After Monday and Tuesday even the calendar says WTF...
User currently offlineDH106 From United Kingdom, joined Jun 2005, 627 posts, RR: 2
Reply 13, posted (9 years 7 months 6 days 23 hours ago) and read 5110 times:

Sounds like the DC-4 is quite critical, but the DC-6 & 7 less so. They're probably more tolerant due to their increased length either side of the CG

...I watched c-beams glitter in the dark near the Tanhauser Gate....
User currently offlineRatzz From Sweden, joined Sep 1999, 198 posts, RR: 0
Reply 14, posted (9 years 7 months 6 days 22 hours ago) and read 5093 times:

-The DC6 is really tricky to load,Atlantic Cargo from Great Britain still use the aircraft together with the L-188 Electra.

-Always a thrill (in a positive way) to work on either one of them,regardless of ground balance problems,hence they don´t make aircrafts like´em anymore  
-Whenever we load/unload the palletised cargo,we always take care in doing it the right way with caution to prevent a tailstrike since they don´t carry a tailstand.

-The last time I worked on the DC6,I ended up doing a visual startup in the middle of the night and removed my headset just to hear the P&W´s roar to life...the crew noticed that I took off my headset and offered me a real treat :
-The first engine they started,they overused the booster pumps thus making the engine fire almost one cylinder at the time,throwing large flames out of the exhaust....I still get goosebumps when thinking about it..  

-Finally,I come to think of a good ol´sayin´:
-"it´s always better with four slow screws than two or more fast blowjobs"..

[Edited 2006-07-10 20:55:13]

User currently offlineL-188 From United States of America, joined Jul 1999, 30263 posts, RR: 57
Reply 15, posted (9 years 7 months 6 days 15 hours ago) and read 5048 times:

I have actually put DC-6's hard down on their tailstand while loading two.

This first time we where taking a 15,000 lb generator out of aft cargo door and had to set it down to get a better bite on it wth the forklift.

The other time was putting a bobcat tractor on a swingtail conversion.
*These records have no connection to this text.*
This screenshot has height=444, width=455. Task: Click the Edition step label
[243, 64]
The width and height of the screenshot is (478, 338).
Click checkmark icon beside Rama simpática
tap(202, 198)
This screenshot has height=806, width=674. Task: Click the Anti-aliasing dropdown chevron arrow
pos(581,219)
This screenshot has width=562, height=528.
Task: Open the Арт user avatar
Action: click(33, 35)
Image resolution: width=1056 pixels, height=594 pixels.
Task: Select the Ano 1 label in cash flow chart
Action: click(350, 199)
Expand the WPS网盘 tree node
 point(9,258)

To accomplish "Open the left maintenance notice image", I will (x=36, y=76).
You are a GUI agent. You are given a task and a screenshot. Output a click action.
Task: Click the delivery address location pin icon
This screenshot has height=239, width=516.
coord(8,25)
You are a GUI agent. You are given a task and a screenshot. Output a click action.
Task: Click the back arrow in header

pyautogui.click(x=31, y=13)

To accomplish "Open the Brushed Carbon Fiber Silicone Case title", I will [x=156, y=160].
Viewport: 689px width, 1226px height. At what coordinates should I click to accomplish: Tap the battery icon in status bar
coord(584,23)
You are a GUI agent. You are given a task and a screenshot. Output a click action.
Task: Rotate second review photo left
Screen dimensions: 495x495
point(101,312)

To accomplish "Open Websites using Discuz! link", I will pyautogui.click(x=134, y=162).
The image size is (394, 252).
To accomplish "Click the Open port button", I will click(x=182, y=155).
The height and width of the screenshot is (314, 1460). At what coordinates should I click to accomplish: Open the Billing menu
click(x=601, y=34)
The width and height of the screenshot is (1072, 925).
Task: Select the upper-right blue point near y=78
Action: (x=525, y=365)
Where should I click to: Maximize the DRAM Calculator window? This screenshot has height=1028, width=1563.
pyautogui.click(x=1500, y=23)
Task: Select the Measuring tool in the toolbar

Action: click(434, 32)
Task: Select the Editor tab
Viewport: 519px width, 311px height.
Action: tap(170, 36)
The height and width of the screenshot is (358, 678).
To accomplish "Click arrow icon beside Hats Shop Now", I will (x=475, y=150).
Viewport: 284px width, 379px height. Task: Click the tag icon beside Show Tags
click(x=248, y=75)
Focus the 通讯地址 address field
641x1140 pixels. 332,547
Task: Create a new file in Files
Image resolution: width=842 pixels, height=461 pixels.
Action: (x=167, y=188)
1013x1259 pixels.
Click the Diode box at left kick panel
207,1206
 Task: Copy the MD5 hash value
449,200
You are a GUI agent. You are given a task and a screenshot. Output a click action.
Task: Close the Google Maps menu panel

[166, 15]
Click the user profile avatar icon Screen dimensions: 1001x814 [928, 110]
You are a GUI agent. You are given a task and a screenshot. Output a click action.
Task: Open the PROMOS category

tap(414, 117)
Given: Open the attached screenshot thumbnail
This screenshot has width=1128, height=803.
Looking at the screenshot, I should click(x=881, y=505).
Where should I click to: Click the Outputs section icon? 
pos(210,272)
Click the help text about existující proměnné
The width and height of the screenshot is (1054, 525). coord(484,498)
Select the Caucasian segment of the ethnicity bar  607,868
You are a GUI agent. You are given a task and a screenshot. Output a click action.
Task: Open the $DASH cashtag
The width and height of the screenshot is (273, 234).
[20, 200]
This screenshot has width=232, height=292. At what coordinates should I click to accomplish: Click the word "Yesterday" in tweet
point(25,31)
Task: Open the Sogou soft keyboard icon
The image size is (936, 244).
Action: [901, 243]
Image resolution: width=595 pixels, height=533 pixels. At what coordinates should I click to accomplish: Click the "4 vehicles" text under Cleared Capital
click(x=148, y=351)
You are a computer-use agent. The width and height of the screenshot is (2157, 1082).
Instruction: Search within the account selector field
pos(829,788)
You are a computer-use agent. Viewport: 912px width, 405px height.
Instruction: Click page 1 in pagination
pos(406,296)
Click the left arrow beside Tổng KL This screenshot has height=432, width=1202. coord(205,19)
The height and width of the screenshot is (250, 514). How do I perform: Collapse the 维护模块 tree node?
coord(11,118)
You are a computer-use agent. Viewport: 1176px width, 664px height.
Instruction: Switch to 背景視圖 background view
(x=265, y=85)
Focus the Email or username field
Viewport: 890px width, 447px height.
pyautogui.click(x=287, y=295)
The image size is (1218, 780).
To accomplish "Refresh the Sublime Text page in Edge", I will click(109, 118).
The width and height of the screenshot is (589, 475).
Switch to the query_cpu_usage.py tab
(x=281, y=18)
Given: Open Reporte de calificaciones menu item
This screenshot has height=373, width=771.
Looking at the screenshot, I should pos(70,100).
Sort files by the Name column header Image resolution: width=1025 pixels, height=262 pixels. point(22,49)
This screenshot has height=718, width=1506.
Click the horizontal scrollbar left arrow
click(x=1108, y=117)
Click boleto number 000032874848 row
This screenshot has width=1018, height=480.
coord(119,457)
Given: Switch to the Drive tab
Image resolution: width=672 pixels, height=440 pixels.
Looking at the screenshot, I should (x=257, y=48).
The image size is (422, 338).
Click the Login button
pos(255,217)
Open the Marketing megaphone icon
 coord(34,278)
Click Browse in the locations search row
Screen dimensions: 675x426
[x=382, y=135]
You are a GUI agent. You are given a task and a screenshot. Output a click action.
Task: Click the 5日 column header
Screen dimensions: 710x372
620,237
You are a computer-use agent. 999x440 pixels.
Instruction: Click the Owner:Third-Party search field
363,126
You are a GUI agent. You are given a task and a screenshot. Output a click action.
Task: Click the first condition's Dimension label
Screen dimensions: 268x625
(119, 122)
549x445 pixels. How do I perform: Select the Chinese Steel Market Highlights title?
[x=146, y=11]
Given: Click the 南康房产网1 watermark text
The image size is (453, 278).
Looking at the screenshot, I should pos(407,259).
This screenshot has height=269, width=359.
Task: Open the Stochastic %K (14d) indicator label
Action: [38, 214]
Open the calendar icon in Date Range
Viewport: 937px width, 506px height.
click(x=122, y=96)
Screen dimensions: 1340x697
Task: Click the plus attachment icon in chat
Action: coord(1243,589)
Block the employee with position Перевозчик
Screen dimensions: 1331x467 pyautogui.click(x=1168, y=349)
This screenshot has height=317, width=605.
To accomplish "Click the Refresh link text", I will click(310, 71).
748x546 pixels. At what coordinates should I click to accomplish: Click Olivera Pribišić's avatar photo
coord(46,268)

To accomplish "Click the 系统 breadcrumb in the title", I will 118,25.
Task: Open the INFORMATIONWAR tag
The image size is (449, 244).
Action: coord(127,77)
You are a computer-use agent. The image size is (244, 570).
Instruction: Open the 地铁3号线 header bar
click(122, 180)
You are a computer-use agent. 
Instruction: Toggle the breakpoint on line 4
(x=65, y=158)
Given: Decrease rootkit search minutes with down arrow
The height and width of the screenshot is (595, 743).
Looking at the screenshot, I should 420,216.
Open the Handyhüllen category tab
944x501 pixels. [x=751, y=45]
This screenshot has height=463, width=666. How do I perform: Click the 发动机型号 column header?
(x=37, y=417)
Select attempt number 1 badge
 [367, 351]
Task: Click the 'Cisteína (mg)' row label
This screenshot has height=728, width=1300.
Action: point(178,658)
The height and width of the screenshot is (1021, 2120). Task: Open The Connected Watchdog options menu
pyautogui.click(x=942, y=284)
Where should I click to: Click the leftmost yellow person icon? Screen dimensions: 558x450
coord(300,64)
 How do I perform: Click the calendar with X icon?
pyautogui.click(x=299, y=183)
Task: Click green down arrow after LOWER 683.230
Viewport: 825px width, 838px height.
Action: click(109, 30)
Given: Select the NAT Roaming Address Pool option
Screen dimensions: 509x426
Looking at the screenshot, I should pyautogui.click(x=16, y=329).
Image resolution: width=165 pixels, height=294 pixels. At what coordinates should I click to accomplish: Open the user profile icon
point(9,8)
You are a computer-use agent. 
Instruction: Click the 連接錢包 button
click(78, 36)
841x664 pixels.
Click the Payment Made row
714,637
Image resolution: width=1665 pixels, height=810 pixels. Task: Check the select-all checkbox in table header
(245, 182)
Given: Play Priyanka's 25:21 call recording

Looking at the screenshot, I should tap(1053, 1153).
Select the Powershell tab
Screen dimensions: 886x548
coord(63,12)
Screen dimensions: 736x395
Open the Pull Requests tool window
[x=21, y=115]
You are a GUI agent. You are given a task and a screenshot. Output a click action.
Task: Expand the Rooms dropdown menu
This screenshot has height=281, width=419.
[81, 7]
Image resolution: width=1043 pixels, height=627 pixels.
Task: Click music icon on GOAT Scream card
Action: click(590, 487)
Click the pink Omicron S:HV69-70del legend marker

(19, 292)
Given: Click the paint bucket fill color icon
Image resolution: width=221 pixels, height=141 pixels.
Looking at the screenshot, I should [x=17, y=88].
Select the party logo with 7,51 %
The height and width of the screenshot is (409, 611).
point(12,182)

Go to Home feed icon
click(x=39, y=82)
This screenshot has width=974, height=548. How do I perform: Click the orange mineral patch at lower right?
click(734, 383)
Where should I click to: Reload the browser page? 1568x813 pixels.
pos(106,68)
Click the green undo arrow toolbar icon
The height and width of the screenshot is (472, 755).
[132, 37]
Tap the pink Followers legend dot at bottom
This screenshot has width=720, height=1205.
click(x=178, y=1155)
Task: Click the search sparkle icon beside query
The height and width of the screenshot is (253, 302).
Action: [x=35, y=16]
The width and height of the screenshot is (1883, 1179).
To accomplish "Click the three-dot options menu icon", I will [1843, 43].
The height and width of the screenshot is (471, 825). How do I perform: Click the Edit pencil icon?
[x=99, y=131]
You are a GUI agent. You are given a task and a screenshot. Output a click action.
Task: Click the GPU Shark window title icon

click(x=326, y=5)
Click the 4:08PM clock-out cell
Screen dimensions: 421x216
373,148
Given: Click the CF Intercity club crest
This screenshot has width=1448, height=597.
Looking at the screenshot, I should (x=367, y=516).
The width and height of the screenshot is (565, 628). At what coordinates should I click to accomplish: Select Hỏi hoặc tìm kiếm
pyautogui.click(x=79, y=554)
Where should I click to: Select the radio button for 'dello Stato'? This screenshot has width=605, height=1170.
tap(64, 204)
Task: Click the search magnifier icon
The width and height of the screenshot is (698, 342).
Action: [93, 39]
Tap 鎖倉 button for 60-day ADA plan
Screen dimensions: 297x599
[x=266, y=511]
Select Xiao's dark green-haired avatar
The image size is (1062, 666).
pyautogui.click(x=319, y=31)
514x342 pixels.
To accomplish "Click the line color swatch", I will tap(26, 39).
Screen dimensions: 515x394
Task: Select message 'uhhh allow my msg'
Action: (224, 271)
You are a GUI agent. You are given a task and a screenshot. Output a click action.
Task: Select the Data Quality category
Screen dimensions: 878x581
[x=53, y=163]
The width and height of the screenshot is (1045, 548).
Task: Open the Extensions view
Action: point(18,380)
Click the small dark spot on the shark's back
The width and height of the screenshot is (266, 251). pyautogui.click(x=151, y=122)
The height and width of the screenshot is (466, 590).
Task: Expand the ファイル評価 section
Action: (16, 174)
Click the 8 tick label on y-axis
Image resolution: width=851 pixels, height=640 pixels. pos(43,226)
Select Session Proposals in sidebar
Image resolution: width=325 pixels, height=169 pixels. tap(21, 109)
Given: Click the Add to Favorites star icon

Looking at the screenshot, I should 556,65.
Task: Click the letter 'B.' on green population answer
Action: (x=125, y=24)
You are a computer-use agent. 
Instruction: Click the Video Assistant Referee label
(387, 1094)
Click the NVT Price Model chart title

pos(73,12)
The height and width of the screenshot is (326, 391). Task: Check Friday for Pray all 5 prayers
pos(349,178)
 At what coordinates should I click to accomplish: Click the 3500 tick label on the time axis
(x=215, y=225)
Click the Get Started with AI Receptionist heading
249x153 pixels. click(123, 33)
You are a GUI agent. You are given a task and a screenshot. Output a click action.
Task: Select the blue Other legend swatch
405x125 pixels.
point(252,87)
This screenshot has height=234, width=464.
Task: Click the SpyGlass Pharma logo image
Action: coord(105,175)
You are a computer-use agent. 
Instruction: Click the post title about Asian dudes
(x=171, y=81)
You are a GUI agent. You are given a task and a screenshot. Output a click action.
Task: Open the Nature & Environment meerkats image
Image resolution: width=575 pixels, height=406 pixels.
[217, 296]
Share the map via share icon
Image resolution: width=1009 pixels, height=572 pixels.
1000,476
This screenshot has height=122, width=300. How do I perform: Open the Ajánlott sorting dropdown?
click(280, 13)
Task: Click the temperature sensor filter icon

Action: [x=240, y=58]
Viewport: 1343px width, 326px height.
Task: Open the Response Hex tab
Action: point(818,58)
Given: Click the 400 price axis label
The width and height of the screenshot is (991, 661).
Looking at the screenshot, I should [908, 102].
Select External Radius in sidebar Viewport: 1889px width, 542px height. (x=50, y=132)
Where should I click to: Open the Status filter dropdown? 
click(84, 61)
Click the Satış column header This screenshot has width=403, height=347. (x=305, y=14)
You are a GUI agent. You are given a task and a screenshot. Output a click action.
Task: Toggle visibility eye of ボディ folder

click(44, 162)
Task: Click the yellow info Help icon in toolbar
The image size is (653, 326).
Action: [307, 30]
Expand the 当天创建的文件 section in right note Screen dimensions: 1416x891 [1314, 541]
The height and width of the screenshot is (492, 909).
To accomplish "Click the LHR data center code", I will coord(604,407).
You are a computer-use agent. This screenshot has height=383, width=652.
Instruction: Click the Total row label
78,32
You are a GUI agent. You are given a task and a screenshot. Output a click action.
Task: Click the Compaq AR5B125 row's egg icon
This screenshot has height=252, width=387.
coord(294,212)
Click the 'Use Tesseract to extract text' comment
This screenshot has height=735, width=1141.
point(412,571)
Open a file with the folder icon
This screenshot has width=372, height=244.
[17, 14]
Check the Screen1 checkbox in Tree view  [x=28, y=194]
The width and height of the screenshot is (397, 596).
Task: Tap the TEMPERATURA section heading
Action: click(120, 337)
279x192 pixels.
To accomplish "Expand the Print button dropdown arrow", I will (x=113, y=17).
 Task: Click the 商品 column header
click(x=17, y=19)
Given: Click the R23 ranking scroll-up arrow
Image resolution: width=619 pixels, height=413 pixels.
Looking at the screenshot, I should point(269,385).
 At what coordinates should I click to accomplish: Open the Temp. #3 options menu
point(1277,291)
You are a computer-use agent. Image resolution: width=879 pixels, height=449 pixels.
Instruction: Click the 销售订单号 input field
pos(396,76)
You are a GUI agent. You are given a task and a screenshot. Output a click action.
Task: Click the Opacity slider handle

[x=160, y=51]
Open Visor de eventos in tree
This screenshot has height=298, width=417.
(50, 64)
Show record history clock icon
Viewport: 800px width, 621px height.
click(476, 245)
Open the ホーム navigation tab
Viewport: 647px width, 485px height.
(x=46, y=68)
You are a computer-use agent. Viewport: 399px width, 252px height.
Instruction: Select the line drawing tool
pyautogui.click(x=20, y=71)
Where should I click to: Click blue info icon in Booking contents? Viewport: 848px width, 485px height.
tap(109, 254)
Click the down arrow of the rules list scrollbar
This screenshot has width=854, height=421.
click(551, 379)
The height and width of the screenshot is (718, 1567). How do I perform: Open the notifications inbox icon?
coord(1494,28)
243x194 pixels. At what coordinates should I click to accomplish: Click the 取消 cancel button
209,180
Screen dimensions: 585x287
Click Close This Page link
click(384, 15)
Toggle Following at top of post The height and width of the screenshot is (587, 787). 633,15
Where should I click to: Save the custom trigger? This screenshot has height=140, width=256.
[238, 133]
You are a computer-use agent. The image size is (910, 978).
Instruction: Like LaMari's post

In that case we picked the bobcat up on the forks of our forklift, the crew had me bring the forklift forward and then push down on the deck of the airplane until it was sitting on the ground...they then drove the bobcat off the forks. The reason they did this was so the tail wouldn't suddenly drop when the bobcat's weight got on the airplane. Could have ended up putting the bobcat through the roof of the cabin if that happened.